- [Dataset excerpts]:
=====
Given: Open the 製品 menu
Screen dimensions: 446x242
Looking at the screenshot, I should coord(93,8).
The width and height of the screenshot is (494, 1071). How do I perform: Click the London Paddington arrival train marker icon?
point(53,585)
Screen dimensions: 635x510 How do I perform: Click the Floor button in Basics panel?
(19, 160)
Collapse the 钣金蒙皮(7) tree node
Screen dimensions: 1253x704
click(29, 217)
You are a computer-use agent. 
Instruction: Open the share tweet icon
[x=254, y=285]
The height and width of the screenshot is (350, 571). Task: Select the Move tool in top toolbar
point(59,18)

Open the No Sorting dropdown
=====
- [Requirement]:
Above are the records; restate each one exactly.

- [Result for this exercise]:
Given: Open the 製品 menu
Screen dimensions: 446x242
Looking at the screenshot, I should coord(93,8).
The width and height of the screenshot is (494, 1071). How do I perform: Click the London Paddington arrival train marker icon?
point(53,585)
Screen dimensions: 635x510 How do I perform: Click the Floor button in Basics panel?
(19, 160)
Collapse the 钣金蒙皮(7) tree node
Screen dimensions: 1253x704
click(29, 217)
You are a computer-use agent. 
Instruction: Open the share tweet icon
[x=254, y=285]
The height and width of the screenshot is (350, 571). Task: Select the Move tool in top toolbar
point(59,18)

Open the No Sorting dropdown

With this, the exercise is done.